____ Document text

Easter Day Choral Eucharist 2023

  • Preacher

    The Right Revd Christopher Chessun, Bishop of Southwark

  • Lections

    Acts 10. 34-43; Colossians 3. 1-4; John 20. 1-18

‘You have died, and your life is hidden with Christ in God’ Alleluia! Christ is Risen!

It is a great joy to be together this Easter morning filled with the light of the Resurrection because Christ our Lord has burst from the tomb to bring us to new and everlasting life. In rising from the dead, Jesus tramples down death by death and the joy of resurrection fills the universe. We are set free to live without fear because death has become the gate of that eternal life. ‘This,’ says Jesus, ‘is eternal life, that they may know you, the only true God, and Jesus Christ whom you have sent’ (John 17.3). The wonder of the Resurrection is that its benefits may be ours now if we walk in its light and allow our minds to be filled with the knowledge and love of God. Resurrection Life compels us to reach out to others in faith, hope and love. The Heads of the Churches in Jerusalem in their Easter greetings proclaim our living hope and say ‘just as Christ has been raised, so too have we been raised with him to a new life in the hope of that same resurrection (Romans 6.4-5).  But they also attest to the terrible living reality of increasing unrest and violence in the Land our Lord made holy, including attacks on people and churches. And so we pray for the peace of Jerusalem, a just peace for all its peoples: Jewish, Christian and Muslim in equal measure. And the Archbishop of Canterbury today asks us in our prayers for the freedom and safety of journalists around the world in their vital work and in particular prayers for Evan Gershkovich of the Wall Street Journal who has been detained in Russia, and for his family, friends and colleagues.

________
____ Provided material

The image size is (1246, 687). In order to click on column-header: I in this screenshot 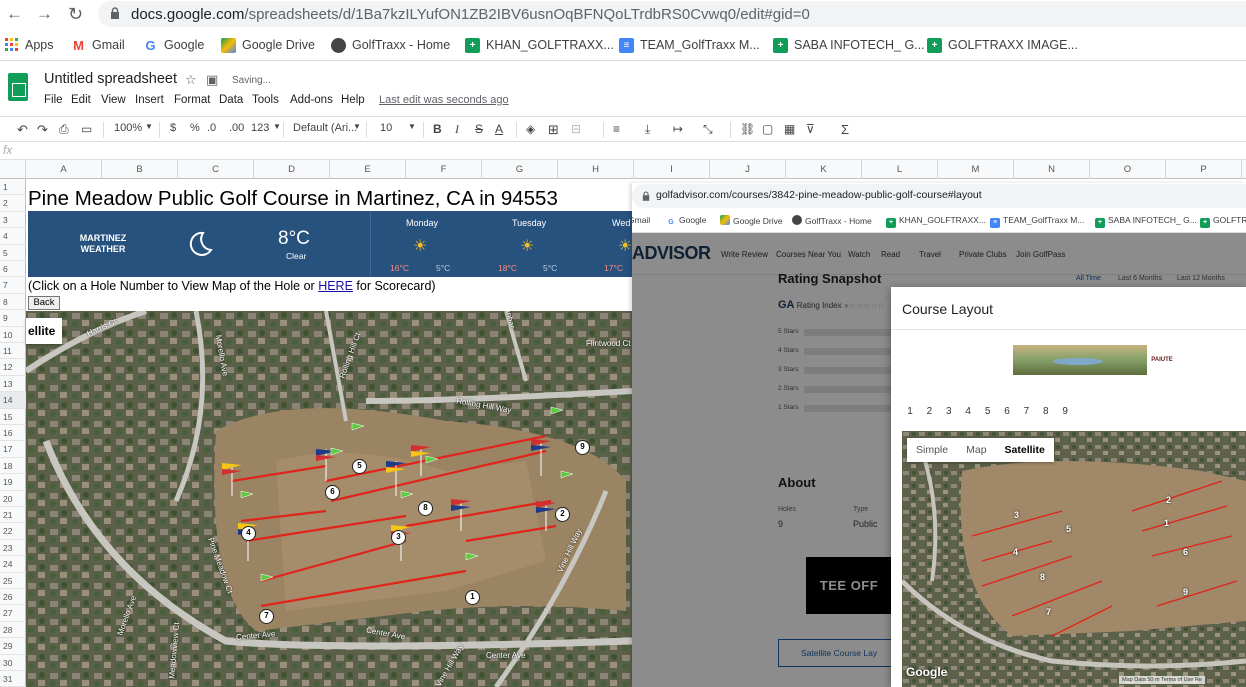, I will do `click(672, 170)`.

________

### Tasks to complete
1) Reproduce the passage of the Easter sermon from "Easter Day Choral" up to and including "Christ is Risen!" word for word.
2) According to the Easter sermon, which newspaper does Evan Gershkovich work for?
3) Continue the Easter sermon from its last sentence.

### Answer section
1)
Easter Day Choral Eucharist 2023

  • Preacher

    The Right Revd Christopher Chessun, Bishop of Southwark

  • Lections

    Acts 10. 34-43; Colossians 3. 1-4; John 20. 1-18

‘You have died, and your life is hidden with Christ in God’ Alleluia! Christ is Risen!

2) The Wall Street Journal.

3)
What happened that Easter night when Christ was raised has, in God's providence, been veiled from us. It is not for us to know how his heart was quickened, how the winding clothes were removed, how the stone was rolled away. We believe and we say what is in the Creed that before his Resurrection he descended into Hell which is sometimes called its harrowing or in other words giving full expression to his victory over sin, death and the devil.  But the mystery remains and the Scriptures do not attempt to spell out the deep work of the Spirit in raising Christ from the dead. It is nothing less than the work of creation remade. We can barely grasp our own origin in science; how much less might we grasp our recreation through the Resurrection. It is enough for us simply to hold on to our faith and to trust at the edge of reason, believing the witness of the Church in the first apostles, beginning with the apostle to the apostles, Mary Magdalene herself, that Jesus rose again.

 

Our Gospel reading takes us through the overwhelming impact of Jesus’s death on his disciples. Mary Magdalene on finding the stone removed from the tomb runs to tell Simon Peter and John who outruns Peter but lets Peter enter first.  Peter observes what he sees – merely the garments that had covered Jesus’s dead body – but tellingly it is John, the beloved disciple, whom we are told on entering the tomb ‘saw and believed’ (Jn 20.8). Then we have the haunting scene of Mary Magdalene in the garden near the tomb so tormented by her grief that she cannot recognise her risen Saviour, mistaking him for a gardener, until he calls her by her familiar name, ‘Mary’ to which she responds ‘Rabbouni!’ Wonderful as this moment of recognition is Jesus says severely, ‘do not cling to me’ but go and tell the others as a matter of urgency what is to be. And so our Gospel Reading concludes with Mary announcing to the disciples, “I have seen the Lord” (Jn 20.18) which of course meant everything to them personally but meant far more as words of universal significance, hence the urgency.

 

In rejoicing in our renewed walk with the Risen Christ this morning, we do well to reflect on the quiet, hidden work of the Holy Spirit. St Paul tells us in his letter to the Romans that ‘the Spirit of him who raised Jesus from the dead dwells in you’ (Romans 8.11). The same power of God, the same life of God, works as quietly in us as it did in the tomb that first Easter night. We followed Jesus to the Cross this Holy Week so that we might know again the reality of our baptism. For we die with Christ and, in St Paul's words, are ‘buried with him by baptism into death ... so we too might walk in newness of life’ (Romans 6.4).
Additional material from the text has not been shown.